11. Validate the experiences of others. I have never been sexually harassed or whistled at as a I walk down the street. I’ve never seen it happen to a woman. That doesn’t mean it doesn’t happen. How demeaning would it be if I told women that have experienced that they are crazy. Hear each other out. Ask one another what they have experienced it. Some believe certain things because the media portrayed it, while others don’t believe what countless others claim to have experienced, largely because other media outlets have told them not to trust what the media portrays. Let’s just cut the media out all together and listen to one another.

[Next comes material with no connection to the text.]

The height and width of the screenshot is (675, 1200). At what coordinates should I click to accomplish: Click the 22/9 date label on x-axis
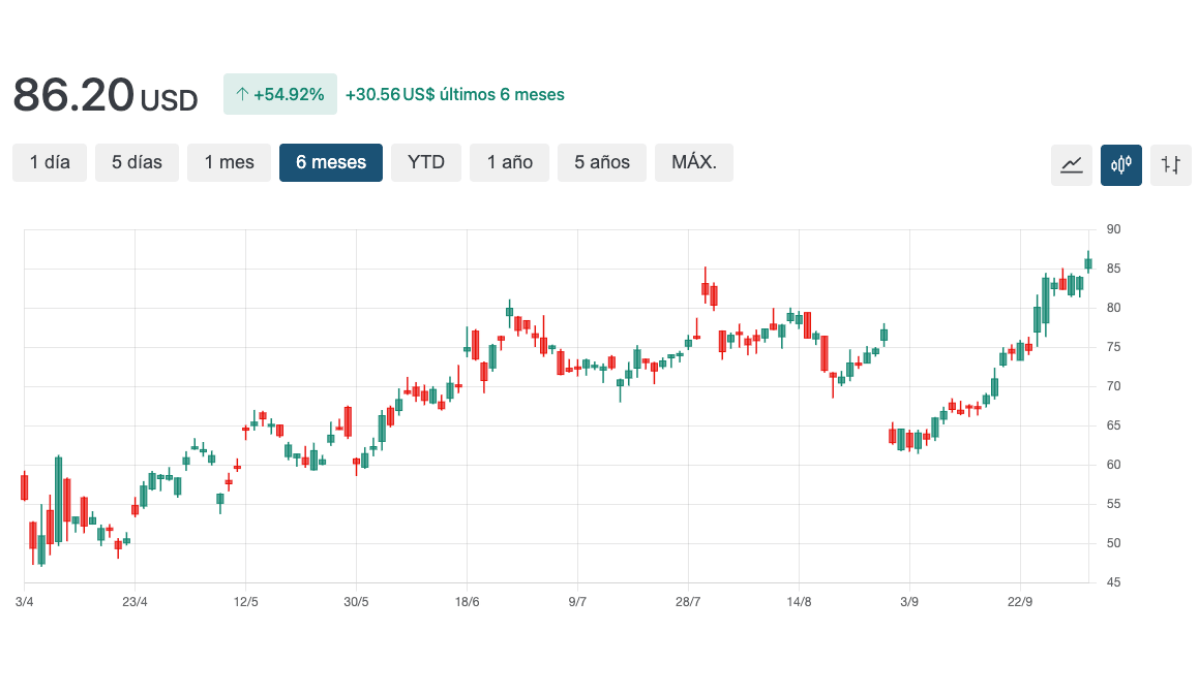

12. Consider that you may not be right. I may not be either. And perhaps let’s not throw meaningless stats at each other. You can’t judge a basketball team by solely looking at their stats. If that’s the case, the Cleveland Cavaliers would never have won the NBA championship. Plus, many don’t interpret stats well. For instance, I’ve seen numerous people recently posting that 49% of police shooting victims are white while only 26% are black. There you have it. But it evidently did not occur to them that only 13% of the country is black but they account for double that number of shooting victims. Oops. If you disagree with that, then I’ll be excepting an amazing night of hospitality at your place soon :-) Please remember, though, that during the height of the slave trade the majority of the population thought that they were right and good and charged the slaves with ignorance, exaggeration, and unfair complaining. We look back and it’s obvious who was right. Just before the Civil War, we find the same story. In the 1940’s over 60% of white Americans said that there was no problem with race relations or racial justice in the country. They dismissed the claims of injustice as subjective, unfair, invalidated, or fantasy. We look back and it’s obvious who was right. Who is correct about the state of things right now? Are you sure?